Well, I see it from two sides.
"If it works then don't question it, just enjoy the results" - that's one way to paraphrase what NLP trainers might say.
"If it works, find out why, so that you can do it again" - that's one way to paraphrase a scientist's view.
In my limited experience, I have found that most NLP trainers buy Bandler's pseudo-science so completely, even though it's based on models of neurology that are decades out of date, that they don't question, or research, or form their own theories.

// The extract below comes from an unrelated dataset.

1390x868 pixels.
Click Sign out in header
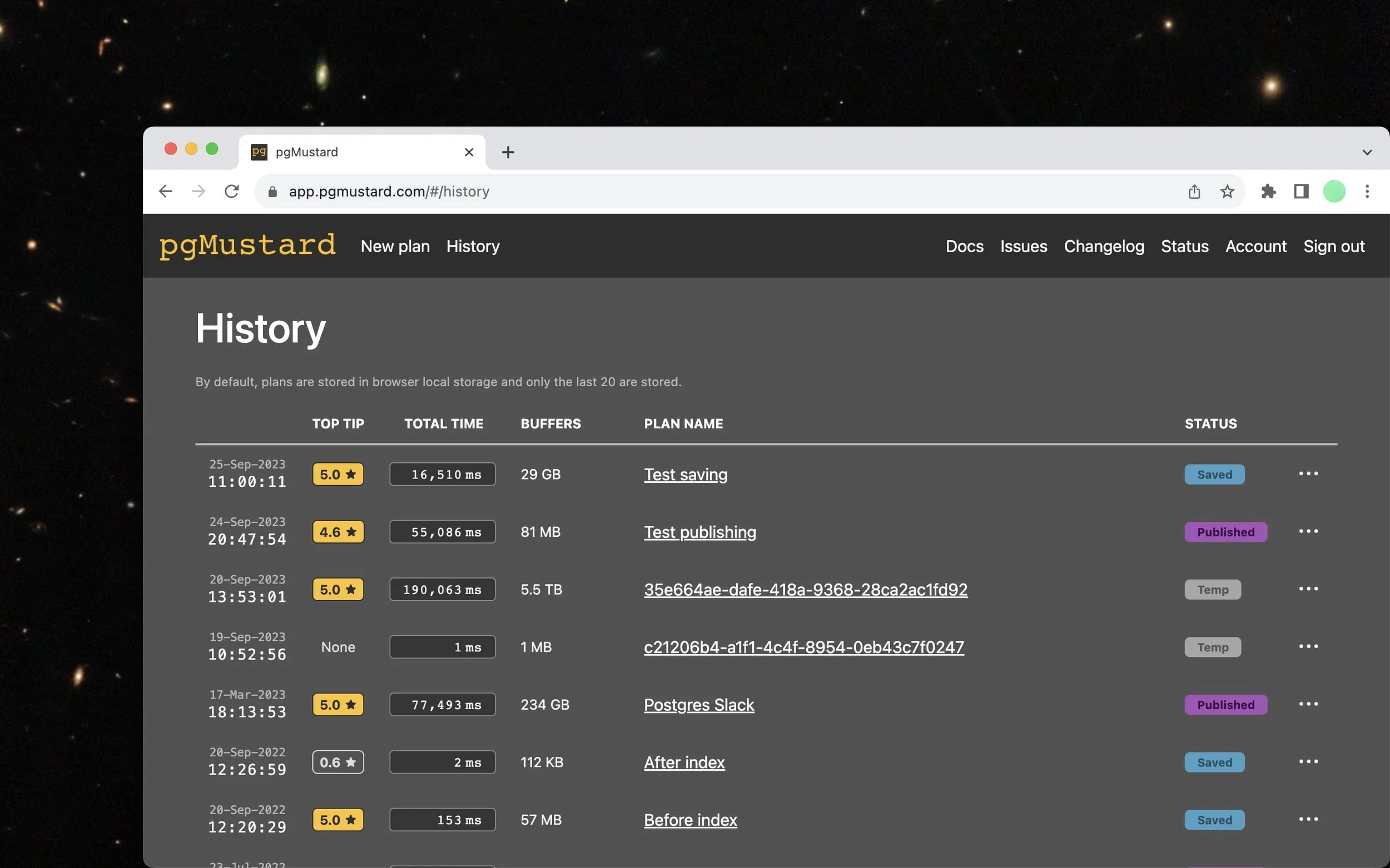1334,246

But I digress. The point I wanted to make is this: It IS important why something works. Because when you can understand why something works, you can refine it and improve it. If you don't question why, you just get better at doing the incantations and rituals which are the things you do WHILE it's working. And even many NLP trainers have said to me that they realise that the incantations of NLP, such as trance or timeline, give the client a reason to believe in the cure, rather than being the cure themselves. They fully realise that the client just decided to change. And Derren Brown's most recent TV performance where he gave people a placebo kind of supported this. His theory was that the placebo allowed the people to give themselves permission to change. Now, 'permission' is a very person-centered philosophy and I'm not sure I agree with the use of that word to explain the placebo effect. My personal view is to use 'excuse' rather than 'permission'. The person had given themselves reasons for why they had to smoke, or be afraid of heights, or be afraid of singing in public. They had built a lifetime of excuses around that assertion, so they can't just change their minds because then that makes them look like a weak, hypocritical liar. So instead, give them a big enough excuse, "Well I used to be terrified of potatoes but I took this new wonder drug that's really special and new and changed my brain chemistry and it cured me. There used to be something wrong with me, honest, but now the drug has cured me".

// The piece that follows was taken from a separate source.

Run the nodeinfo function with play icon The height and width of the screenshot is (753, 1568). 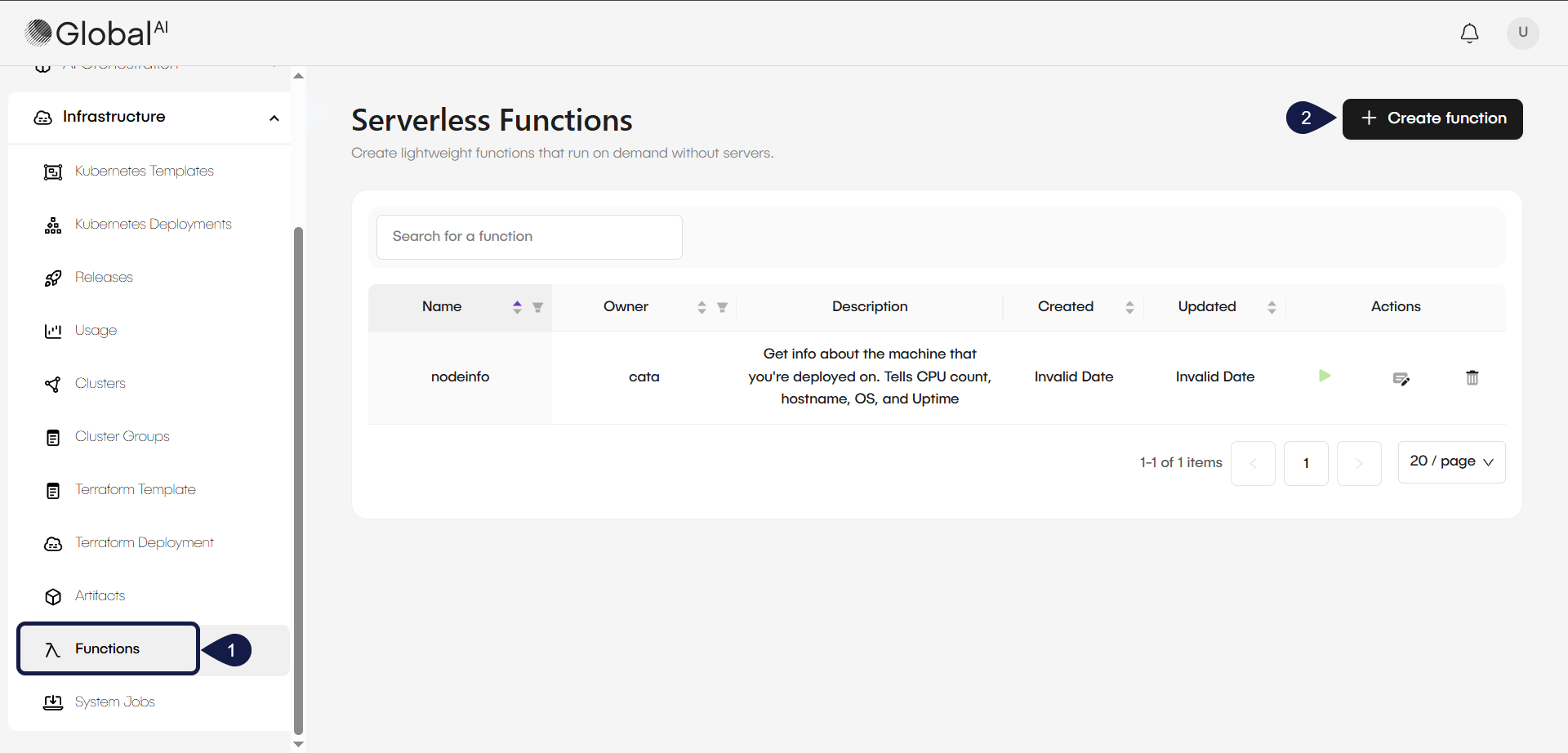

Faith in a religion, and the strength that your faith gives you to face life's trials is something important and valuable. I'm not a religious person myself, but I sometimes envy people who have that level of true faith. But the mental resilience that a person atributes to their faith is not a good enough reason to say that religion 'works' and we should leave it alone. I have generally found that people with true faith delight in having that faith tested through enquiry and debate. The people whose faith is a show, a pretense, get defensive and aggresive when you defend it. But that's always the case with people who don't truly believe what they say. I admire anyone with the courage of their convictions, whatever their faith or beliefs may be.
Coming back to the question about scientific analysis of NLP, I find that in any 'coaching' interaction, I could say this:
Something in the technique works, and something in it is an excuse.
A scientist tries to find out which is which.